A good idea but not so easy to put it into practice. This is how Blakeman and others in this month's Journal (page 407) describe the reactions of GPs to the ‘expert patient’ programme.1 Doctors are supportive of the expert patient concept and yet admit that they struggle when it comes to working with the ideas and developing the specific knowledge and skills that are required by patients who aspire to this ideal. The new contract for general practice has also created a changed context for many consultations and both patients and professionals need to learn new skills to do this work. If self-management involves self-determination, there may be a conflict between what the patient chooses for themselves and what the contract prescribes. ‘Expert patients’, viewing the world from their individual standpoints, could well take issue with the population derived agendas set by incentivised consultations operating in UK primary care. I suspect these patients get short shrift in some practices.
On page 415, Lester and her colleagues describe another facet of the involvement story: there is public support for involving patients in decisions, in treating them as partners in the process of care: but scratch the surface, ask patients, analyse the transcripts and you uncover another world.2 Notice the patient in this article reporting that the doctor ‘wouldn't treat me if I didn't have medication. His way, or no way’. This is not the experience of a study outlier. The literature is full of research showing that the medical profession operates from a position of authority, control and directives.3–6 We manage our workloads by exercising both overt and covert control over agenda setting; problem elaboration; solution generation; and closure. We are no longer in a position to say that it's because of a deficit in our training: the patient centred method has for decades been part of the educational framework and shared decision making is central to doing well in the MRCGP examination. The reasons for not involving patients in decisions are deeper and more complex.
We need to consider, among many other issues, the role of the placebo phenomenon and the therapeutic impact of being positive in the consultation about a working diagnosis and proposed solutions.7 There is new work being published about the nature of the placebo effect — that prior expectations modify its intensity.8 If you create a set of positive expectations about a proposed solution (treatment) and close by being positive about the expected recovery, you are in effect orchestrating and modulating a placebo effect. How often have we all used this strategy to rapidly close a consultation that we wish had ended minutes earlier? I suspect it occurs more often than we care to admit or examine.
Compare this interaction with one in which shared decision making takes place: where the doctor admits a degree of professional uncertainty about the most effective treatment — a position that has been called equipoise — and where the clinician explores, with the patient, a range of possible options.9 Both individuals then consider each option and weigh up the relative harms and benefits.

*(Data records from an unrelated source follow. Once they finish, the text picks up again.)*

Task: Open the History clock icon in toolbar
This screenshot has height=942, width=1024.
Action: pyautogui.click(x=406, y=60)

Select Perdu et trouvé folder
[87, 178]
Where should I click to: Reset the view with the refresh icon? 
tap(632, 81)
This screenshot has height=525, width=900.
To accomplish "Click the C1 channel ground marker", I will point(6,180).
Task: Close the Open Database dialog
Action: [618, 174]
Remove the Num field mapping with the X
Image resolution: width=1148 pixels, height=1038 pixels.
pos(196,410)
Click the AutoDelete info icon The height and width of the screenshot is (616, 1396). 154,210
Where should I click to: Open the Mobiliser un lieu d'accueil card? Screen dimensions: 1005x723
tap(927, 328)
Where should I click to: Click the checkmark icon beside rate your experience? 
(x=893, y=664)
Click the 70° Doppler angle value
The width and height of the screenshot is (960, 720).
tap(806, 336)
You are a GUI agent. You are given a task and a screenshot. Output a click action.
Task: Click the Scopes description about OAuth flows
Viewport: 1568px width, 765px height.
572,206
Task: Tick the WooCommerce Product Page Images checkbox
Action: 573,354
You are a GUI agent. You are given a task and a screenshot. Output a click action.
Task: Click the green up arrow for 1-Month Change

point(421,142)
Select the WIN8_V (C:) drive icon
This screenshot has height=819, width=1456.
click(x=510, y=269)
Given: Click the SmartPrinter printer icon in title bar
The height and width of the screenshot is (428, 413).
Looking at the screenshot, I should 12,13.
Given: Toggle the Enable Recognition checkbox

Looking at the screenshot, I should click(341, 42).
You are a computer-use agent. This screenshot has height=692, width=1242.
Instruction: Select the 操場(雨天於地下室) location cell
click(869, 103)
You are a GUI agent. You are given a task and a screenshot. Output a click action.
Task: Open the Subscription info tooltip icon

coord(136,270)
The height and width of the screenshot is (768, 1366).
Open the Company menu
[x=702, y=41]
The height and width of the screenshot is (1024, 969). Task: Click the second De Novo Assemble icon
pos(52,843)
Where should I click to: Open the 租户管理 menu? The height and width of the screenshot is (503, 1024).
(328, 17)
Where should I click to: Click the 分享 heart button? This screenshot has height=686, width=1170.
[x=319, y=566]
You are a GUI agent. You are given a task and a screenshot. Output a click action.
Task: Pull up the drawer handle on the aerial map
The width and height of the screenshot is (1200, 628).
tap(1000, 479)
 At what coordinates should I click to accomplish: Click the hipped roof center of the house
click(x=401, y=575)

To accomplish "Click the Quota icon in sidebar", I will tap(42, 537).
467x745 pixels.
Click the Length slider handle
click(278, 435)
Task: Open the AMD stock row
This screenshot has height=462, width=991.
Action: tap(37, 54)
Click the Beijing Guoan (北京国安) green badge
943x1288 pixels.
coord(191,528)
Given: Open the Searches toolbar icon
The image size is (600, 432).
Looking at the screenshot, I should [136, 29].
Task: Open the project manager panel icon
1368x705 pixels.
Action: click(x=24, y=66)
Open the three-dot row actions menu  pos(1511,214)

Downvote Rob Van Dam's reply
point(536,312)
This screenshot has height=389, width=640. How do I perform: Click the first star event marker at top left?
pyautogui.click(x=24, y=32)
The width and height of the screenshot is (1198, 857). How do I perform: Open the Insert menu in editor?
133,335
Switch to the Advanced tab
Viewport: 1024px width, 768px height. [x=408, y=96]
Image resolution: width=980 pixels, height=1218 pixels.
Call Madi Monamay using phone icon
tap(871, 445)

I could argue, and indeed do argue and have observed, that if the process of sharing decisions is done well and with accurate risk data — it enhances the patient experience and creates a novel relationship of enhanced trust and partnership.10 But we also know how doctors operate in the real world: it's seldom in line with this framework.11,12
Few, if any, patients have experienced genuine shared decision making so it's a little daft to ask them if they would like to have it. Shared decision making is not a phenomenon that occurs naturally because doctors, like others, operate to maximise their efficiency. They mostly go for low-hanging fruit, for quick wins where they see them. I'm not arguing that these are deficiencies. Most doctors I know are highly skilled in this area — I don't accept that they are poor communicators. They are however, like all humans when talking, goal orientated not model orientated.13 The patient-centred model and the shared decision-making model are idealistic constructions built by academic thinkers. They work well in controlled conditions; patients like them as they are, by definition, given more attention, their agendas are explored with more sensitivity and so on. However, in the time-pressurised and incentivised clinics we inhabit, we revert to achievable realistic goals, scope and prioiritise tasks, using a variety of discourse mechanisms, then narrow down on a set of feasible problems that we know how to handle and generate a solution that we can confidently manage and operationalise. At this point, we typically close the interaction as smoothly as is consistent with a good ongoing relationship and move on to the next patient.14 These are the rules of the game and as interactions are repeated, cooperation is rewarded and defections are ‘punished’, though normally nothing harsher than a change in eye contact or a shift in body language.15,16 These are subtle but powerful guides for ‘next time’, nonetheless.
Injecting a set of incentives based on achieving biomedical indicators, or proxies, influences this communication process towards yet another set of goals. There are as yet few studies that have examined this issue in depth. There are reports, however, that patients, especially those with multiple long-term conditions, are pushing against calls to see the diabetes nurse today, the lipid nurse tomorrow and the repeat prescription review next week.
To summarise then, sharing decisions with patients isn't a trendy thing that's failed. The shift toward the ethical principles of veracity, autonomy and beneficence at the individual level isn't going to be halted by the short-term gains of meeting targets based on population derived indicators. Our challenge is to conduct interactions with individuals where the risk-benefit equations are openly discussed and how we enable individuals to enjoy the freedom that self-management and self-adjusted dosing can provide: in summary, how to facilitate the autonomy derived from a good understanding of long term illnesses. Ironically, it will be patients who will push for this as the digital information era creates the need for better partnerships.17–19 We are making progress even though we watch the clock and count the points.
- © British Journal of General Practice, 2006.